Etapas do exercício =
1. Apresente, sem nenhuma alteração, tudo o que vai de "A música homofônica, como" até "1974, p. 32)." no trecho sobre homofonia abaixo.
2. Retorne literalmente as entradas, desde o começo delas até a linha que contém "Looking at the", ambas as pontas incluídas, deixando de fora as imagens.

::: Trecho selecionado :::

2.3 HOMOFONIA E SIMULTANEIDADE

No Tópico 1, citamos a textura homofônica como característica de uma música que pode ser considerada “harmônica”. A principal diferença entre homofonia e polifonia é que, na primeira, há uma melodia principal, que funciona como fio condutor da música. Já na polifonia, todas as melodias que soam simultaneamente têm o mesmo valor nas obras. Dessa forma, podemos definir a homofonia como uma textura musical em que uma melodia é acompanhada por acordes.

A música homofônica, como nós a entendemos, permaneceu ausente da história da música durante todo o período das músicas vocal e contrapontística, isto é, até o fim do século XVI. A homofonia foi “invenção” dos primeiros compositores italianos de ópera, que estavam em busca de uma maneira mais direta para comunicar a emoção dramática e, de um modo mais claro, para apresentar o texto, que ficava muito confuso quando apresentado sob a forma de contraponto (COPLAND, 1974, p. 32).

::: Entradas fornecidas :::

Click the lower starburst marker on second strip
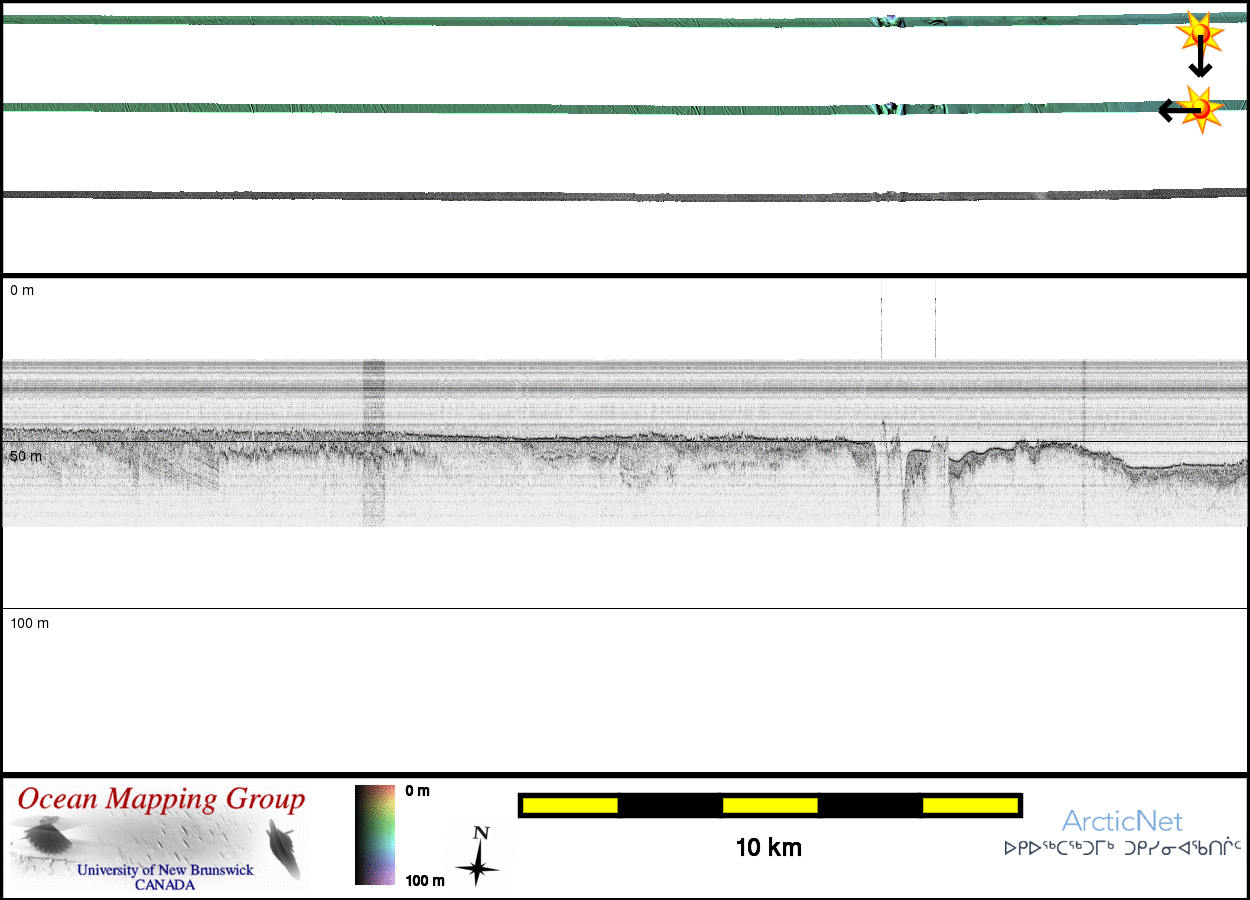1250x900 pixels. tap(1201, 107)
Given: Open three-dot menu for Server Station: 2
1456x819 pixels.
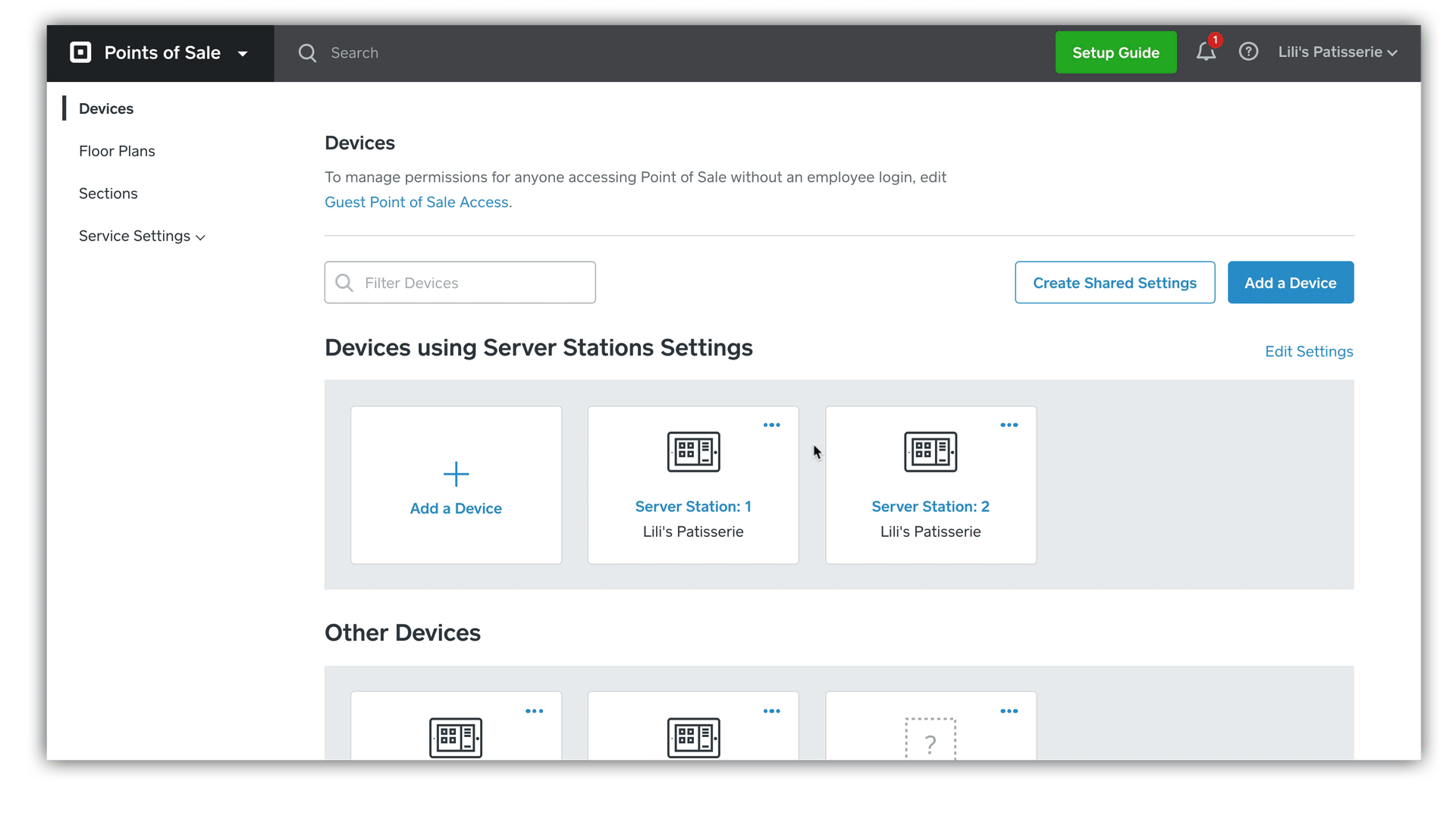Looking at the screenshot, I should pos(1009,425).
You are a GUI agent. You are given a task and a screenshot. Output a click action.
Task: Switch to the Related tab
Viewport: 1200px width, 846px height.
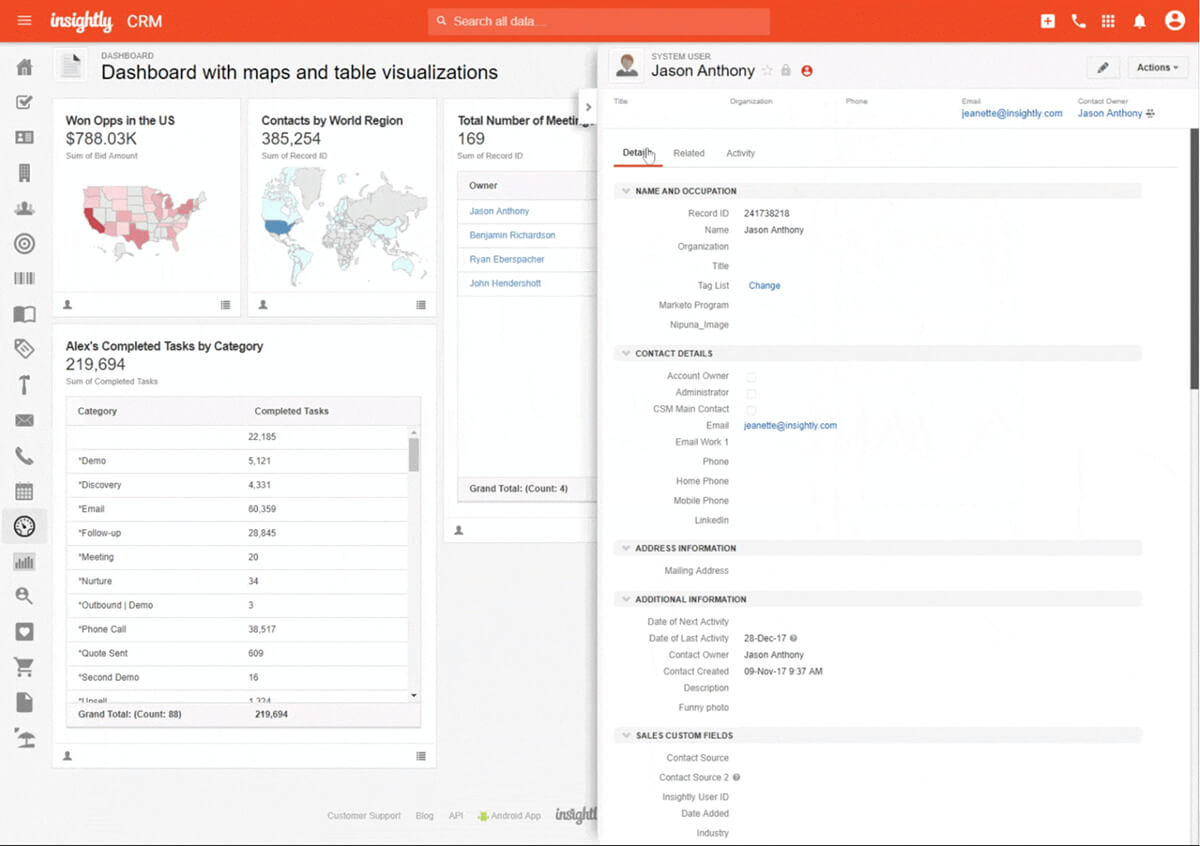[x=688, y=153]
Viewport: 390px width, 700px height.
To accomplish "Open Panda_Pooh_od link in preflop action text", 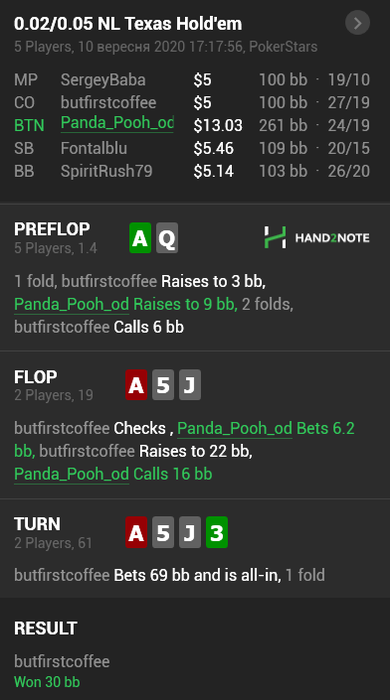I will pos(71,304).
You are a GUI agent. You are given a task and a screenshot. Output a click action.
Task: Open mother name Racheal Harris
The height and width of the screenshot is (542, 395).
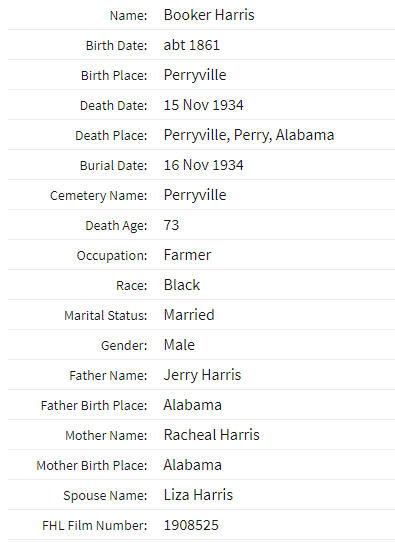(x=211, y=435)
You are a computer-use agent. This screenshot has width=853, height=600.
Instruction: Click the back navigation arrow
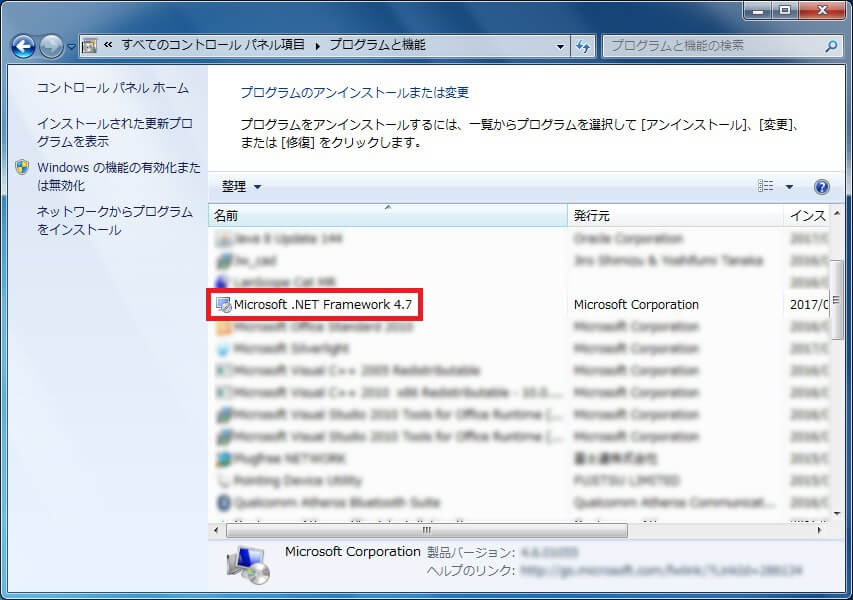pos(22,46)
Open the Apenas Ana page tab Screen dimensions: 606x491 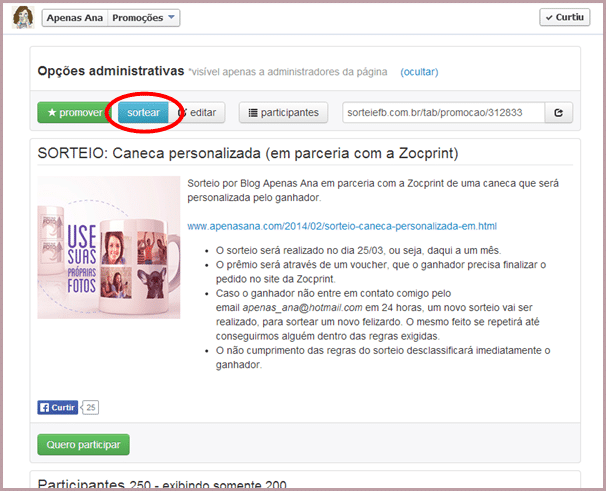click(x=76, y=18)
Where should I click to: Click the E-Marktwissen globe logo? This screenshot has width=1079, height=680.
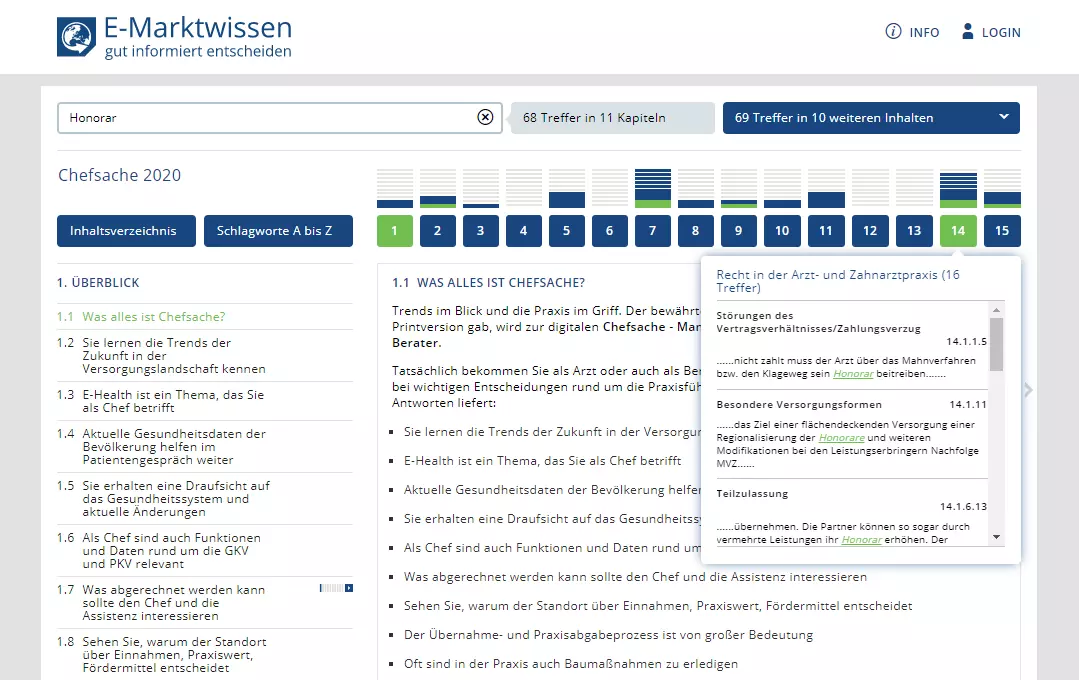coord(77,36)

:::

Soluções por tarefa =
1.
A música homofônica, como nós a entendemos, permaneceu ausente da história da música durante todo o período das músicas vocal e contrapontística, isto é, até o fim do século XVI. A homofonia foi “invenção” dos primeiros compositores italianos de ópera, que estavam em busca de uma maneira mais direta para comunicar a emoção dramática e, de um modo mais claro, para apresentar o texto, que ficava muito confuso quando apresentado sob a forma de contraponto (COPLAND, 1974, p. 32).

2.
Click the lower starburst marker on second strip
1250x900 pixels. tap(1201, 107)
Given: Open three-dot menu for Server Station: 2
1456x819 pixels.
Looking at the screenshot, I should pos(1009,425).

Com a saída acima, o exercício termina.